There was a 5 per cent drop in the proportion of people who were in the highest IP tier, for coverage of treatment in private hospitals – from 40 per cent of Singaporeans and permanent residents in 2021, to 38 per cent in 2023, the Ministry of Health (MOH) said.
Also, between 2020 and 2023, 2.2 per cent of people over the age of 60 gave up their IPs, falling back on the basic MediShield Life.
These are people who had been paying higher premiums for IPs that cover them for public hospital treatment as private patients. Many likely opted out when their premiums began to soar, and MediSave no longer covered the annual payment.
“Based on 2023 data of all IP policyholders, the proportion of those with private hospital IPs in the age group of above 60 was significantly lower, compared (with) the other age groups,” said MOH.
MediShield Life is designed to cover subsidised treatment at public hospitals. Those who prefer private care can buy additional IP coverage. More than 70 per cent have done so.
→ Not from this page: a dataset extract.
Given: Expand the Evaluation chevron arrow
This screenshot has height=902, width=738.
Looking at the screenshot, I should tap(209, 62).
There are three tiers of IPs: The top tier covers treatments in private hospitals, which are the most expensive. The second and third tiers cover treatments at a public hospital in A and B1 classes, respectively – these are private classes where the patient is allowed to choose the attending doctor.
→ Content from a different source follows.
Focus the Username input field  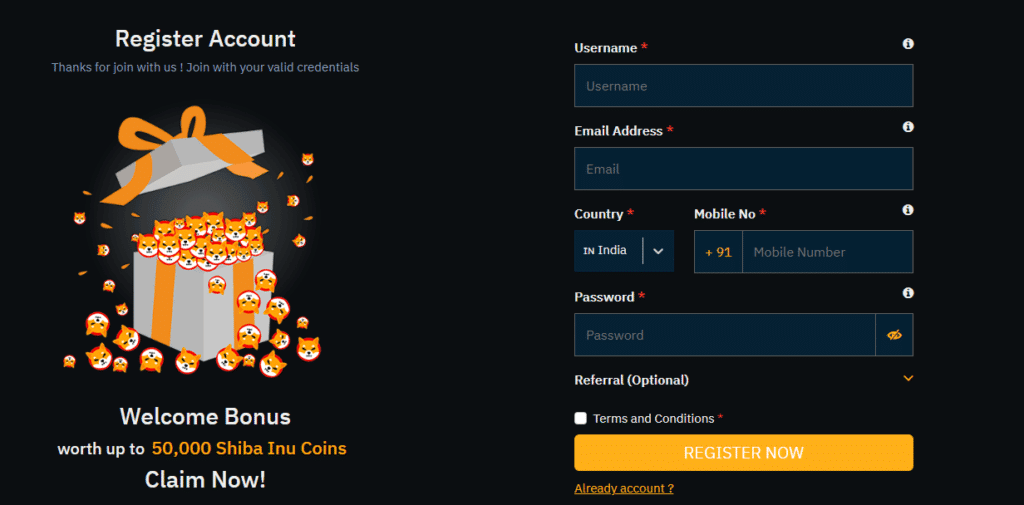coord(743,86)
IP premiums are paid annually with MediSave, up to an age-based cap, with the rest of the amount paid in cash.
Premiums go up with age and tend to rise faster in the later years when people are more likely to need expensive hospital treatments. Depending on the insurer and plan, premiums can exceed $10,000 a year for those aged 80 to 90. Cash payment can kick in from around the age of 60.
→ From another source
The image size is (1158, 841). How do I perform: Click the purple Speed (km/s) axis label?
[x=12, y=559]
When this happens, many people start taking stock of the IP they have purchased.
The most expensive IP would cost a person $323,900 over a lifetime of 100 years, according to MOH.
But while some older people are giving up their IPs, more younger people are choosing to have them. The ministry said that between 2020 and 2023, 1.1 per cent more IPs were sold to people aged 60 and younger.
On July 12, Health Minister Ong Ye Kung warned against escalating healthcare costs.
Yet, about half of patients with IP and rider protection still end up using subsidised public healthcare when hospitalised or receiving day surgery, Mr Ong noted. “These patients only needed MediShield Life and they could have saved on a lot of premiums,” he added.
The same message against insurance-fuelled runaway healthcare costs was made by Senior Minister Lee Hsien Loong on July 13. He said: “There are too many examples elsewhere of healthcare services practically at breaking point. Populations suffer from poor healthcare delivery and long wait times, or exorbitant medical bills and high insurance premiums.”
SM Lee said there is a need for “the right mix of government subsidies, medical insurance and individual co-payment, to minimise wrong incentives, perverse incentives, which would lead to unsatisfactory outcomes”.